Re: Fixing Two Unicode Asymmetries in case conversion

From: Mark Leisher (mleisher@crl.nmsu.edu)
Date: Fri Nov 13 1998 - 12:03:57 EST


> - there is a codepoint for LATIN SMALL LETTER SHARP S (\u00df) which
> does not have any uppercase correspondent defined, but according to
> German language rules, you have to convert it into "SS" when you go
> to upper case. Since there is no dedicated codepoint for the "double
> S", you have to (1) take care of this special case explicitly in
> your case conversion code; (2) you must grow the string previously
> containing the Sharp S character to accommodate the extra
> character.

    Karl> As a native speaker of German, I strongly support the introduction
    Karl> of an uppercase eqiuvalent to U+00df "ß" (lowercase German sharp s)
    Karl> not only for the cited reason. While the "official" German
    Karl> orthographic rules do not know an uppercase "ß", you find MANY
    Karl> instances of such a letter in practical use. Look at nameplates or
    Karl> newspaper advertisements: You will find a lot of "ß" surrounded by
    Karl> capitals, especially when the "correct" "SS" looks ugly, silly or
    Karl> (as it is often the case) misleading. Especially in advertisings
    Karl> where decorative fonts are used, this is the case.
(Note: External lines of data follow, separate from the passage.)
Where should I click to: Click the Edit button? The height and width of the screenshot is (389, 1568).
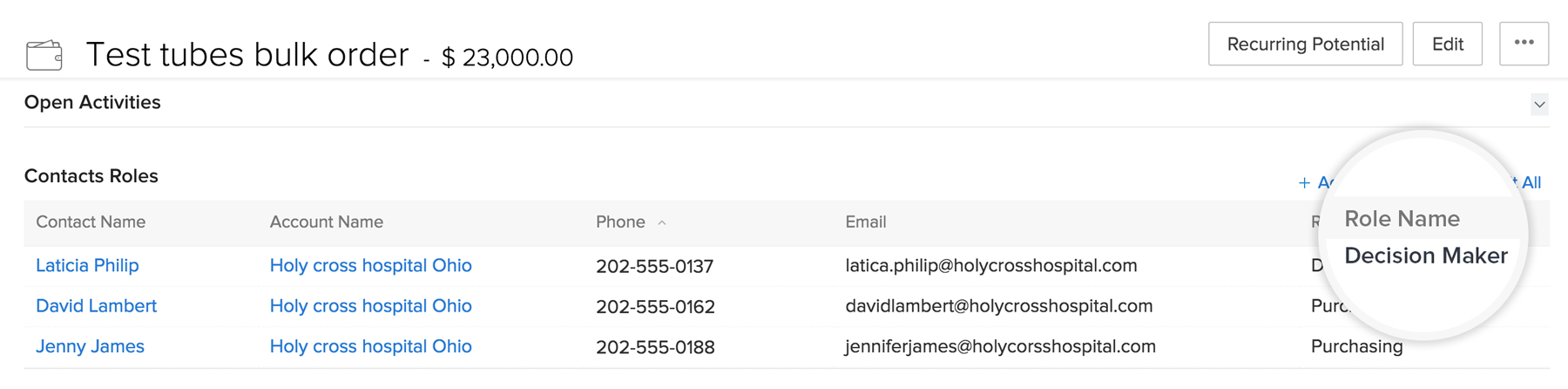1447,44
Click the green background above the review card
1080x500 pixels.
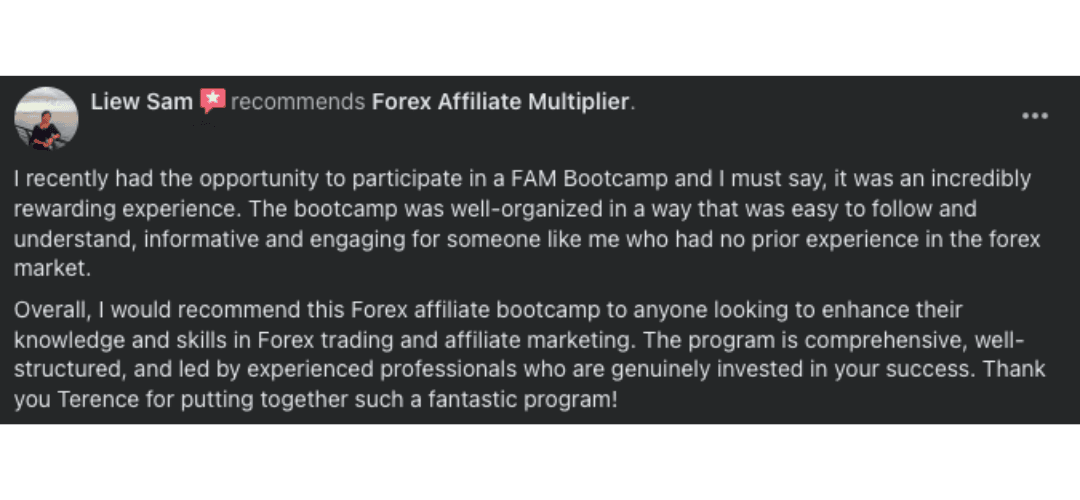pyautogui.click(x=540, y=37)
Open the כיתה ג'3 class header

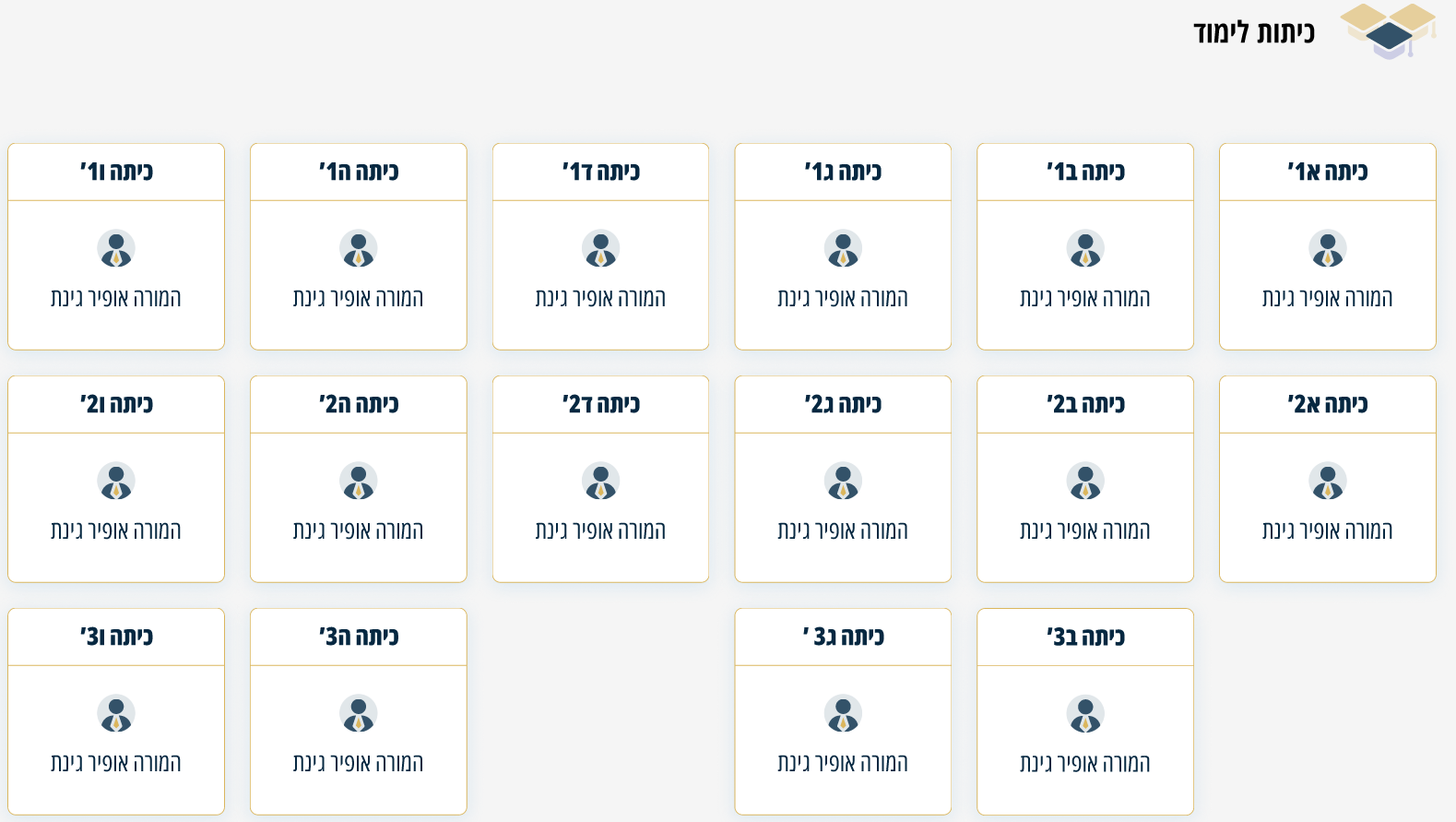click(843, 637)
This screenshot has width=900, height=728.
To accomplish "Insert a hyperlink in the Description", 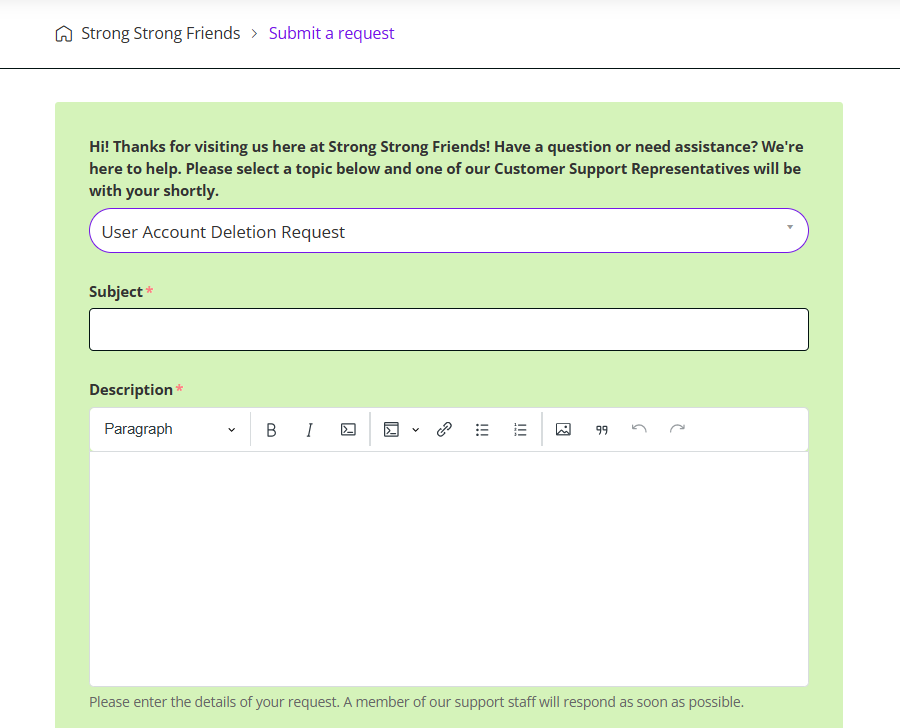I will click(444, 429).
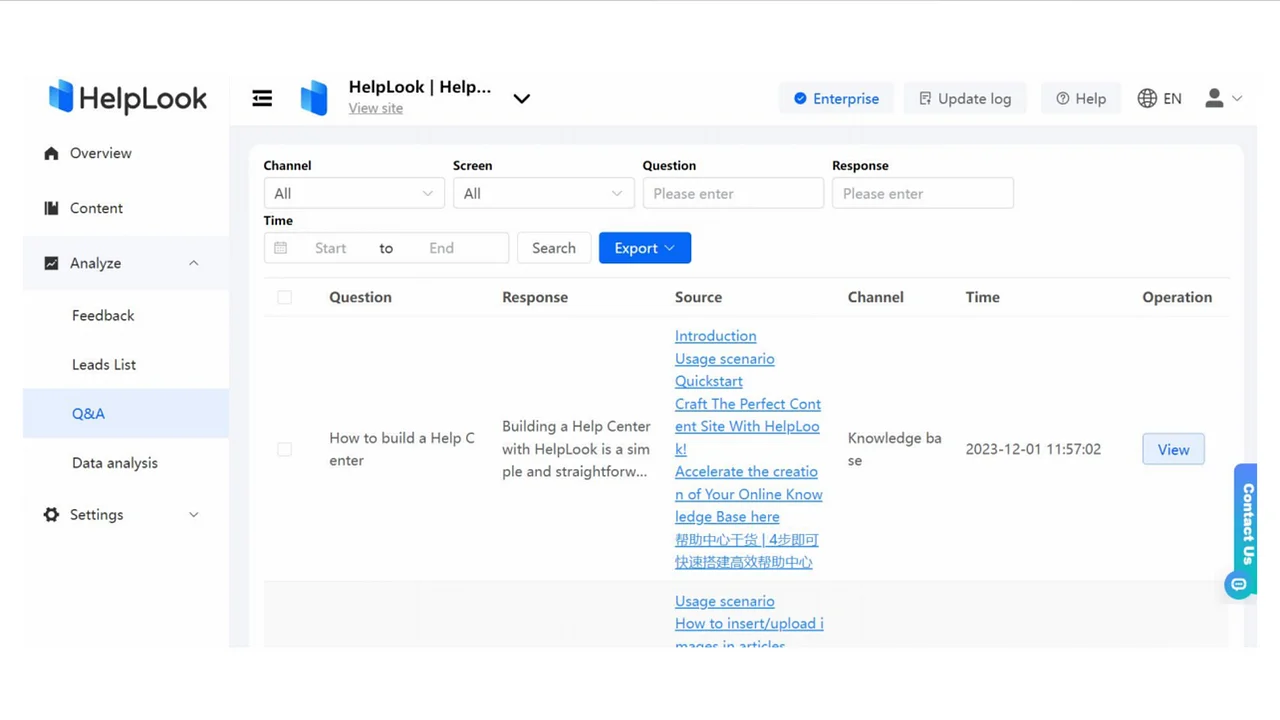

    Karl> Thus, there I see a strong need for a code LATIN UPPERCASE LETTER
    Karl> SHARP S (preferably in the Latin Extended-B section). Font designers
    Karl> then may decide if they take the glyph of the lowercase "ß", a glyph
    Karl> showing two copies of the "S" glyph, or (specially for decorative
    Karl> fonts) a new design, like a more bold or angular variant of the
    Karl> lowercase "ß".

    Karl> Also, the question is touched if an "official" orthography shall be
    Karl> normative or descriptive. If the answer tends to the latter, we have
    Karl> to look not only to the national standard bodies but also to look at
    Karl> the real use among the people.

I imagine the decomposition of this "upper" case character would be
U+0053 U+0053. Not to mention the problem of "SS" not being a single letter
in German.

Although the existence of "ß" feels like an imbalance in the symmetry of the
bicameral Latin letters, I see this problem as being similar to the case of
Georgian. There is no case, but they have "title" forms of the letters that
people sometimes mistake for upper case letters.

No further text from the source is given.